Shireen Hunter is an affiliate fellow at the Center For Muslim-Christian Understanding at Georgetown University's School of Foreign Service. From 2005 to 2007 she was a senior visiting fellow at the center. From 2007 to 2014, she was a visiting Professor and from 2014 to July 2019 a research professor. Before joining she was director of the Islam program at the Center for Strategic and International Studies, a program she had been associated since 1983. She is the author and editor of 27 books and monographs. Her latest book is Arab-Iranian Relations: Dynamics of Conflict and Accommodation, Rowman & Littlefield International, 2019.

SHOW 19 COMMENTS

19 Comments

  1. I think the American effort to isolate Iran has been seriously foolish. Yet Aipac et al continue to press for it.

  2. One way or another, suck Iran into this “Clusterfuck”, or so those who continue to see war as the only alternative to peace. Gonna get fooled again. When will they ever learn? I seem to remember reading in the 70’s-90’s, bout corruption, bribes-payoffs, being at the forefront of dealings in the M.E. Backlash to the U.S. adventures, that same way of doing things here in the Government in the U.S., compliments of our so called friends. Spread the disease around, just like the Aids epidemic. I wonder, will the U.S. suffer another wake up call like 9-11, only this time with nukes? Which boogieman will they try to blame? Which country has the most to lose?

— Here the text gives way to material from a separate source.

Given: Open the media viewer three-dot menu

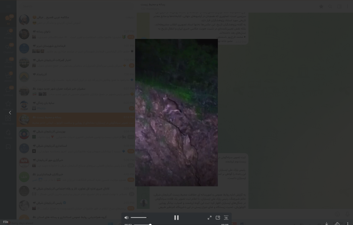Looking at the screenshot, I should coord(347,223).
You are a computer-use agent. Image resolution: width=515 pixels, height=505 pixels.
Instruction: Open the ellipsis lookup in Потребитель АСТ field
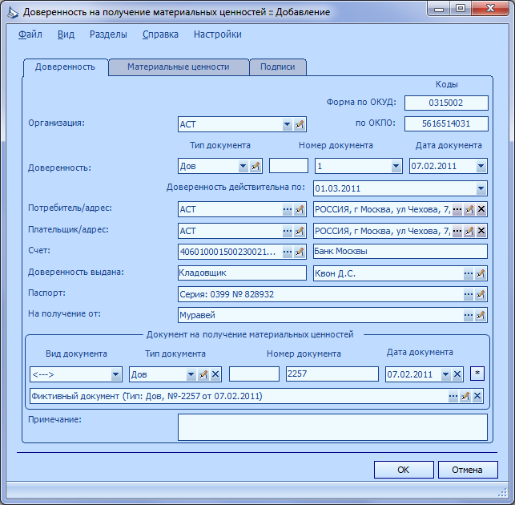(288, 209)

  3. ExxonMobil, Chevron and French company Total signed oil agreements with the Kurds. First they trucked the oil and then loaded tankers, now they can ship it via direct pipeline to Turkish port of Ceyhon. Iraqi Kurdistan is estimated to have 45 billion barrels, and their goal is to export about 400,000 barrels a day. One major problem seemed to be Baghdad’s threat to sue whom ever purchased the oil from the Kurds. That slowed the operations down. The current offensive by ISIS has enabled the Peshmergha to enter and control Kirkuk and its oil fields. Meaning from Dohuk up north to Kirkuk now is under Kurdish rule. Additionally, the well disciplined Peshmergh army is more than a match for the rag-tag Al-Qaeda inspired terrorists, they out gun them and out number them more than 10 to 1, plus, Peshmerghs will fight and as such take the fight to ISIS if threatened, no doubt. In the prevailing situation made to look very dire, it is not far fetched to assume that Kirkuk will never be returned to Baghdad, even if the current turmoils are resolved and subside. Tail end of the current storm will leave behind winners and losers, one wonders who will gain the most among the winners?

  4. There is one other Shia leader less beholden to Iran than Maliki – Ayad Allawi, who received more votes than Maliki in the first post-Saddam election, only to be out maneuvered by Maliki for the top job. Allawi is acceptable to the Sunnis. He may be the best (least bad) hope in this messy situation.

  5. The US has been blocking export by tanker of Iraqi oil coming from Iraqi Krudistan. Or at least preventing the resale of such oil.